#### What to do:
Could you retype the listing beneath, keeping each line exactly as it is?

#### Exercise input:
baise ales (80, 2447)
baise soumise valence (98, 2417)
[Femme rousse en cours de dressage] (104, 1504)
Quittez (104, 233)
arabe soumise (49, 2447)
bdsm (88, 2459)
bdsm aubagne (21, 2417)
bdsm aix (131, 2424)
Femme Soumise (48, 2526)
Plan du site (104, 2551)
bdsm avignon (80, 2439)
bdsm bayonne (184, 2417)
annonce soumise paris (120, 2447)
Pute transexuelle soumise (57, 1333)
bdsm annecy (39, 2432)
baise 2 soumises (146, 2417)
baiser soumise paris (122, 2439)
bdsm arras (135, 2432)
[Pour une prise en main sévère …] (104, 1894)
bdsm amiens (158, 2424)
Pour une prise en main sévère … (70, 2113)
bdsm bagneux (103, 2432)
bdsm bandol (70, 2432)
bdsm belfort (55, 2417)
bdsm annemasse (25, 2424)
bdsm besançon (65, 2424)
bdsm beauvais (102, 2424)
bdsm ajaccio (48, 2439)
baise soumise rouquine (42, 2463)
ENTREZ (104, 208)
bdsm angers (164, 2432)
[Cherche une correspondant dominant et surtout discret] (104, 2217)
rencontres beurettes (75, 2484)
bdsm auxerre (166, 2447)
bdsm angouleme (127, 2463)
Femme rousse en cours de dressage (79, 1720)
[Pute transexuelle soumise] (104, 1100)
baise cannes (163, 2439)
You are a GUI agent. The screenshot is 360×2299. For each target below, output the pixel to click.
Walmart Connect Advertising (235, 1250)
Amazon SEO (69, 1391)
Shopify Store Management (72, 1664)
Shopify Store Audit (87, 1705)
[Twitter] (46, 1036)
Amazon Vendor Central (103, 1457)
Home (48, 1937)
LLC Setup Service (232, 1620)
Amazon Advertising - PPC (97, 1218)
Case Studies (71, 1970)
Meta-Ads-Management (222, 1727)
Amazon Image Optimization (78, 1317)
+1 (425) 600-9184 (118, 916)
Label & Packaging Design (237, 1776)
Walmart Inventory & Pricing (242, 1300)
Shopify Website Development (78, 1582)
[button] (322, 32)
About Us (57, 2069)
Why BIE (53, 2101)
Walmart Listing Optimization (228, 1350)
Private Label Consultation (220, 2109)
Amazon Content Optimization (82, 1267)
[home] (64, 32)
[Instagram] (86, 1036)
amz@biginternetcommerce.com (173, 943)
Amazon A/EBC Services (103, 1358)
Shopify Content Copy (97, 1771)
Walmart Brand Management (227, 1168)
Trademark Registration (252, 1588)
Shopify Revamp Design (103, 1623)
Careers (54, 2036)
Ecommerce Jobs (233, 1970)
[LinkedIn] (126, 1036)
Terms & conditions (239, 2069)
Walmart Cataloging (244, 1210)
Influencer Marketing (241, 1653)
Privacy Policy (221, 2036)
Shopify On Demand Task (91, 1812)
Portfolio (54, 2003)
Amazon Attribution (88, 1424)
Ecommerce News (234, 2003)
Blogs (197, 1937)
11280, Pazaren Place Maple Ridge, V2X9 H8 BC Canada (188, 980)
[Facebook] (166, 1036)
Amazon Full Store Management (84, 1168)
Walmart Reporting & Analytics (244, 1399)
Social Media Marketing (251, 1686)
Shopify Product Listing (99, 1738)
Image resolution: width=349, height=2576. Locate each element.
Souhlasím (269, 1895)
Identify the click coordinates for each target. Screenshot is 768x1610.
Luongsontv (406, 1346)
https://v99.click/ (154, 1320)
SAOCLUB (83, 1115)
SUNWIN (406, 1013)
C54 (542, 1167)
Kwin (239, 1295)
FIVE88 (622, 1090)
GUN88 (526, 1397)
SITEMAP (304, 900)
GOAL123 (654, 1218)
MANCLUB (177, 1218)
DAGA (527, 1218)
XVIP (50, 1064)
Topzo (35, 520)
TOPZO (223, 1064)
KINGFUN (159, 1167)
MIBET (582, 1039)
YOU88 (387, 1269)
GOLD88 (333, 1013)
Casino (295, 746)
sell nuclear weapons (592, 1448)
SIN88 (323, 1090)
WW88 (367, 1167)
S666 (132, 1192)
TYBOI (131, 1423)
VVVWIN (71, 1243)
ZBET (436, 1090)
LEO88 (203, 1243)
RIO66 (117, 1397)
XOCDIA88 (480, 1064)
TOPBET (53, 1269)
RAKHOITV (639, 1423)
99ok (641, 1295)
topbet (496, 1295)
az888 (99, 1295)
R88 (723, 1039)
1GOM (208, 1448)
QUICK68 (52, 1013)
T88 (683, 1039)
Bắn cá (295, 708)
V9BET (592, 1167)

#### Answer to this task:
baise ales (80, 2447)
baise soumise valence (98, 2417)
[Femme rousse en cours de dressage] (104, 1504)
Quittez (104, 233)
arabe soumise (49, 2447)
bdsm (88, 2459)
bdsm aubagne (21, 2417)
bdsm aix (131, 2424)
Femme Soumise (48, 2526)
Plan du site (104, 2551)
bdsm avignon (80, 2439)
bdsm bayonne (184, 2417)
annonce soumise paris (120, 2447)
Pute transexuelle soumise (57, 1333)
bdsm annecy (39, 2432)
baise 2 soumises (146, 2417)
baiser soumise paris (122, 2439)
bdsm arras (135, 2432)
[Pour une prise en main sévère …] (104, 1894)
bdsm amiens (158, 2424)
Pour une prise en main sévère … (70, 2113)
bdsm bagneux (103, 2432)
bdsm bandol (70, 2432)
bdsm belfort (55, 2417)
bdsm annemasse (25, 2424)
bdsm besançon (65, 2424)
bdsm beauvais (102, 2424)
bdsm ajaccio (48, 2439)
baise soumise rouquine (42, 2463)
ENTREZ (104, 208)
bdsm angers (164, 2432)
[Cherche une correspondant dominant et surtout discret] (104, 2217)
rencontres beurettes (75, 2484)
bdsm auxerre (166, 2447)
bdsm angouleme (127, 2463)
Femme rousse en cours de dressage (79, 1720)
[Pute transexuelle soumise] (104, 1100)
baise cannes (163, 2439)
You are a GUI agent. The screenshot is 360×2299. For each target below, output the pixel to click.
Walmart Connect Advertising (235, 1250)
Amazon SEO (69, 1391)
Shopify Store Management (72, 1664)
Shopify Store Audit (87, 1705)
[Twitter] (46, 1036)
Amazon Vendor Central (103, 1457)
Home (48, 1937)
LLC Setup Service (232, 1620)
Amazon Advertising - PPC (97, 1218)
Case Studies (71, 1970)
Meta-Ads-Management (222, 1727)
Amazon Image Optimization (78, 1317)
+1 (425) 600-9184 (118, 916)
Label & Packaging Design (237, 1776)
Walmart Inventory & Pricing (242, 1300)
Shopify Website Development (78, 1582)
[button] (322, 32)
About Us (57, 2069)
Why BIE (53, 2101)
Walmart Listing Optimization (228, 1350)
Private Label Consultation (220, 2109)
Amazon Content Optimization (82, 1267)
[home] (64, 32)
[Instagram] (86, 1036)
amz@biginternetcommerce.com (173, 943)
Amazon A/EBC Services (103, 1358)
Shopify Content Copy (97, 1771)
Walmart Brand Management (227, 1168)
Trademark Registration (252, 1588)
Shopify Revamp Design (103, 1623)
Careers (54, 2036)
Ecommerce Jobs (233, 1970)
[LinkedIn] (126, 1036)
Terms & conditions (239, 2069)
Walmart Cataloging (244, 1210)
Influencer Marketing (241, 1653)
Privacy Policy (221, 2036)
Shopify On Demand Task (91, 1812)
Portfolio (54, 2003)
Amazon Attribution (88, 1424)
Ecommerce News (234, 2003)
Blogs (197, 1937)
11280, Pazaren Place Maple Ridge, V2X9 H8 BC Canada (188, 980)
[Facebook] (166, 1036)
Amazon Full Store Management (84, 1168)
Walmart Reporting & Analytics (244, 1399)
Social Media Marketing (251, 1686)
Shopify Product Listing (99, 1738)
Image resolution: width=349, height=2576. Locate each element.
Souhlasím (269, 1895)
Identify the click coordinates for each target. Screenshot is 768x1610.
Luongsontv (406, 1346)
https://v99.click/ (154, 1320)
SAOCLUB (83, 1115)
SUNWIN (406, 1013)
C54 (542, 1167)
Kwin (239, 1295)
FIVE88 (622, 1090)
GUN88 (526, 1397)
SITEMAP (304, 900)
GOAL123 (654, 1218)
MANCLUB (177, 1218)
DAGA (527, 1218)
XVIP (50, 1064)
Topzo (35, 520)
TOPZO (223, 1064)
KINGFUN (159, 1167)
MIBET (582, 1039)
YOU88 (387, 1269)
GOLD88 (333, 1013)
Casino (295, 746)
sell nuclear weapons (592, 1448)
SIN88 (323, 1090)
WW88 (367, 1167)
S666 (132, 1192)
TYBOI (131, 1423)
VVVWIN (71, 1243)
ZBET (436, 1090)
LEO88 (203, 1243)
RIO66 (117, 1397)
XOCDIA88 (480, 1064)
TOPBET (53, 1269)
RAKHOITV (639, 1423)
99ok (641, 1295)
topbet (496, 1295)
az888 (99, 1295)
R88 (723, 1039)
1GOM (208, 1448)
QUICK68 (52, 1013)
T88 (683, 1039)
Bắn cá (295, 708)
V9BET (592, 1167)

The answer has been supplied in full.